Phish Files
Abstract Aliens On Flying Saucers Northern Lights Lighthouse Mountains Water Tree Sun Background Gradient Unidentified Flying Object Ufo Stars Vector Design Style Landscape
Phish Files Articles
November 19, 2025

Critical Security Alert: Required Update for All Chrome-Based Web Browsers

Posted in: News

What is happening?

A critical security flaw has been discovered in Google Chrome that is currently being used by hackers to attack devices.

The Risk:

Simply visiting a malicious website can allow attackers to get access to your accounts through the web browser.

The Impact:

This can lead to the theft of your passwords, access to your logged-in accounts (like email or banking), or the installation of malicious software.

This affects Windows, Mac, and Linux computers and Android mobile devices. We recommend everyone update their web browsers immediately to stay safe.

Note: University-owned devices will update automatically. Just follow any on-screen prompts if your computer asks you to confirm or restart.

Action Required: Follow the steps for your device below

1. Windows & macOS Users (Laptop/Desktop)

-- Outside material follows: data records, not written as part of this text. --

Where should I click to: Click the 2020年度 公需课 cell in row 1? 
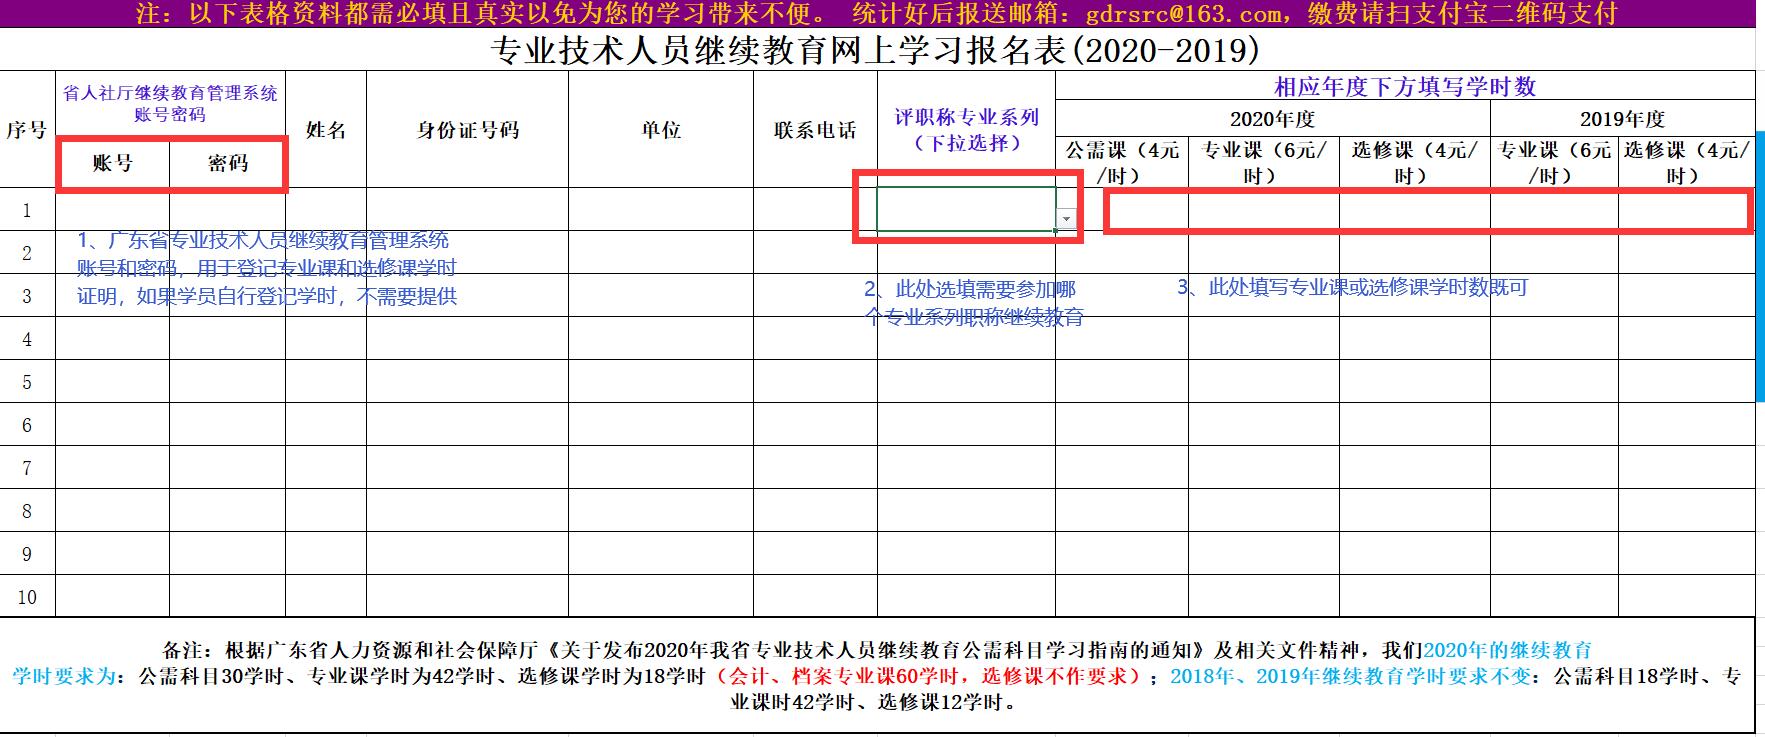1121,210
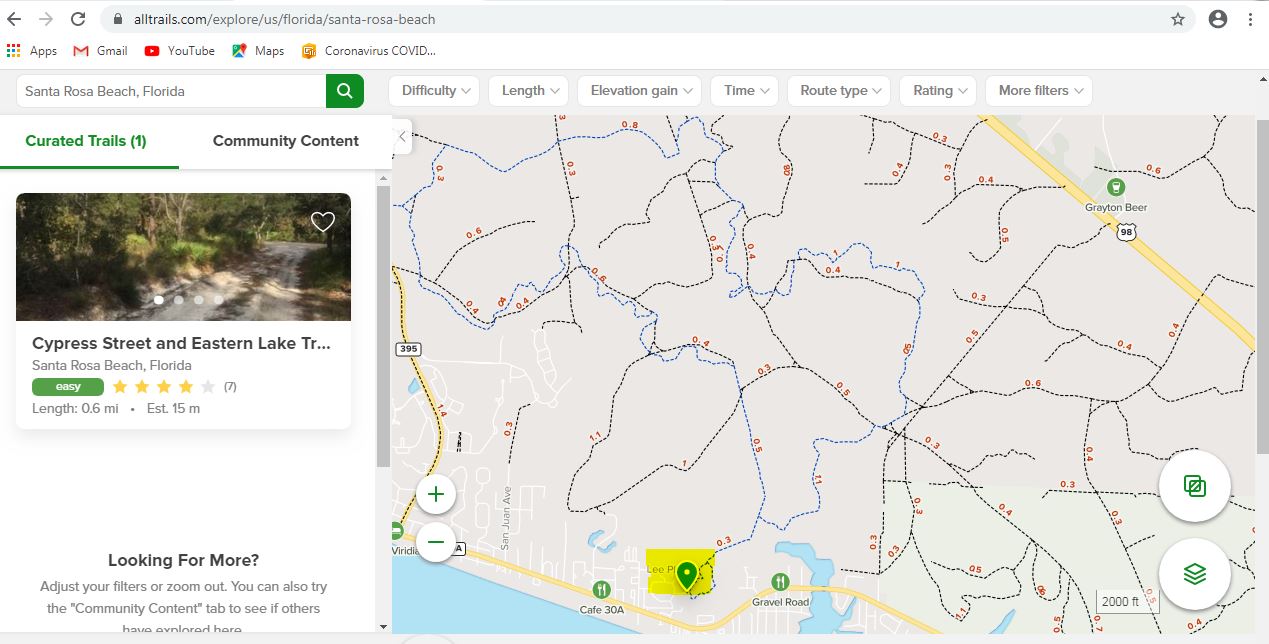
Task: Open the Difficulty filter dropdown
Action: [x=435, y=91]
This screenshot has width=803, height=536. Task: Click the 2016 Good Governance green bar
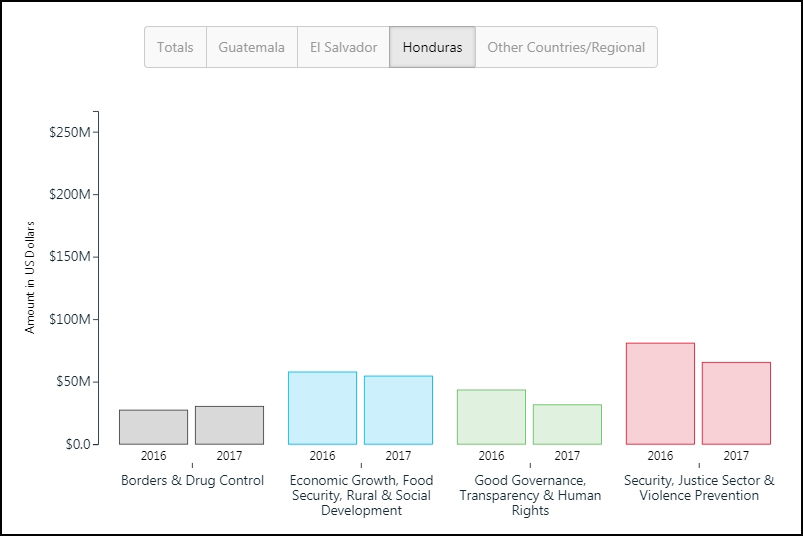(491, 417)
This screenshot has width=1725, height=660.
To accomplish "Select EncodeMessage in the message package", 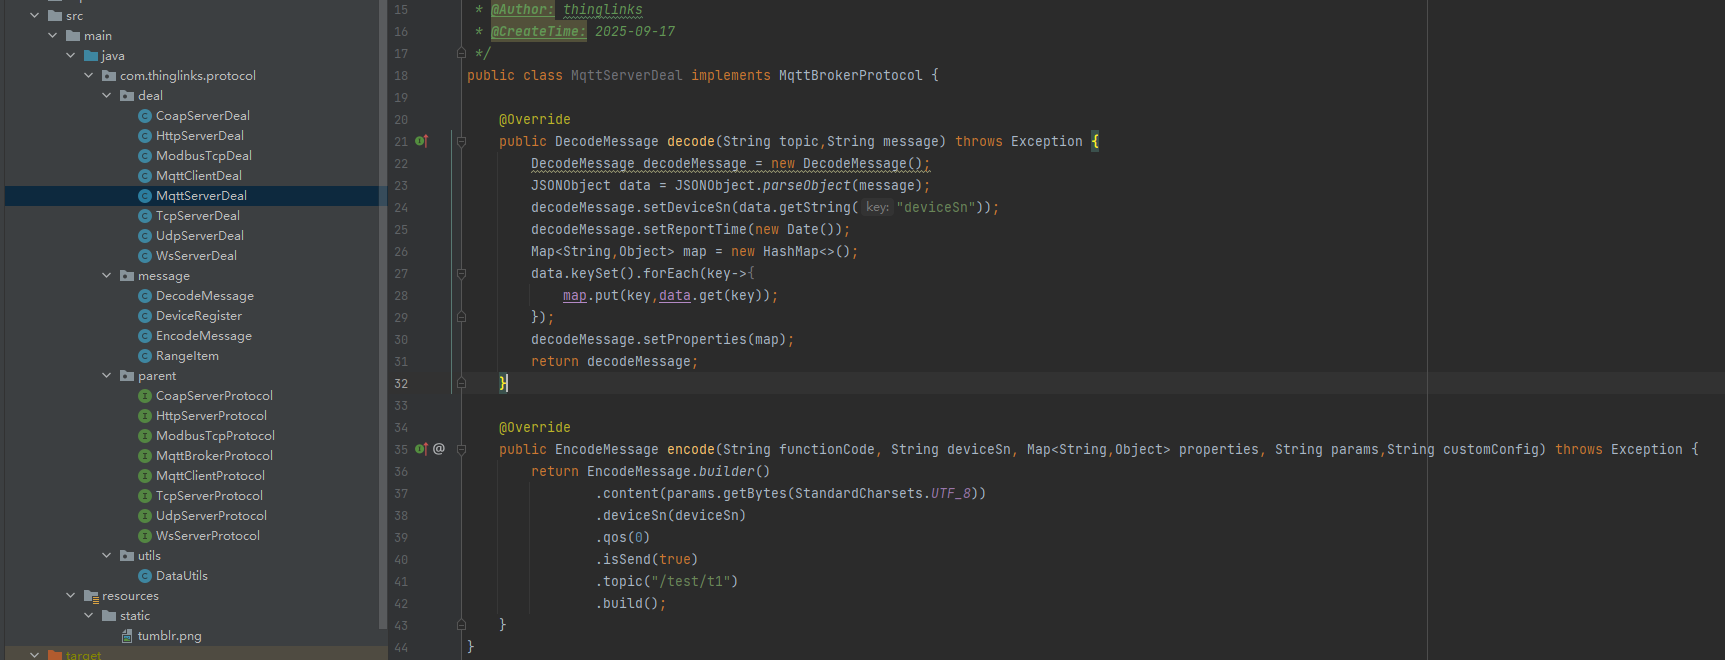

Applies to: Google Chrome, Microsoft Edge, Brave, Opera

For Google Chrome:

  1. Open Chrome.
  2. Click the three vertical dots (⋮) in the top-right corner.
  3. Select Help > About Google Chrome.
  4. The browser will automatically check for updates.
  5. CRITICAL: Once the download finishes, click the “Relaunch” button. The update is not active until you restart the browser.

For Microsoft Edge:

  1. Click the three dots (…) in the top-right.
  2. Go to Help and feedback → About Microsoft Edge.
  3. Wait for the update to install, then click Restart.

Verification: After restarting, go back to the “About” page. It should say “Chrome is up to date” (Version 142.0.xxxx or higher).

2. Android Users (Samsung, Pixel, etc.)

Applies to: Chrome on Android

  1. Open the Google Play Store app on your phone.
  2. Tap your Profile Icon (top right corner).
  3. Tap Manage apps & device.
  4. Tap Updates available.
  5. Find Google Chrome in the list and tap Update.

Note: If you use Microsoft Edge on Android, update that as well.

FAQ

What is the Chromium vulnerability everyone is talking about?

A recently discovered security flaw in Chromium (the engine behind Chrome, Edge, Brave, etc.) could allow attackers to run harmful code or steal information if a user visits a malicious website. The browser makers have released a security patch to fix it.

Does this affect Chrome, Edge, and other browsers, or just one?

It affects any browser built on Chromium — this includes Google Chrome, Microsoft Edge, Opera, Brave, and others. All of them need to be updated.

What does this vulnerability allow attackers to do?

If exploited, an attacker could potentially crash your browser, run unauthorized code, or redirect you to malicious content. In most cases, exploitation requires visiting a harmful website.

Does this vulnerability put my university account or data at risk?

Potentially — if your browser is out of date and you visit a malicious site, attackers may attempt to exploit the bug. Updating your browser fully protects you.

Is this connected to phishing or malware we’ve seen on campus?

Not directly. However, attackers often combine browser vulnerabilities with phishing or fake links, so staying updated helps reduce your risk overall.

Could my computer be compromised if I use campus Wi-Fi?

No — the Wi-Fi isn’t the issue. The risk comes from running an outdated browser. Updating your browser eliminates the vulnerability regardless of where you connect.

How do I know if my Chrome/Edge browser is up to date?

Chrome: Go to Settings → About Chrome. It will automatically check and update.
Edge: Go to Settings → About Microsoft Edge. It will update there as well.
 Once it shows “Up to date,” you’re good.

Do university-owned computers update automatically?

Yes, most university-managed computers receive updates automatically. Users may still see a prompt to restart the browser — clicking “Relaunch” completes the update.

Do I need to restart my browser or my computer?

Yes. The update doesn’t fully apply until you relaunch the browser. A computer restart isn’t required, but it doesn’t hurt.

What version number should I look for to confirm I’m safe?

Look for the latest version your browser provides after updating. The “About” page will also tell you if you need to relaunch to finish installing the security patch.

What should I do if I think my browser was exploited?

  1. Update your browser immediately.
  2. Run a malware scan.
  3. Change your passwords if you notice unusual behavior.
  4. Reach out to the IT Service Desk if anything seems off — we can check your device.

Is it still safe to browse the web while waiting for the update?

It’s best to update before browsing. The process only takes a minute. Avoid clicking unknown links until your browser is fully patched.

Do I need to change my passwords after this vulnerability?

Not unless you experienced strange behavior (unexpected logins, pop-ups, browser crashes). Staying updated is the key protective step.

Who do I contact if the update won’t install?

Contact the IT Service Desk. They can remote in or guide you through a manual update.

Can IT push the update to my device?

For university-managed machines, yes — IT can deploy or verify updates. Personally owned devices must be updated by the user.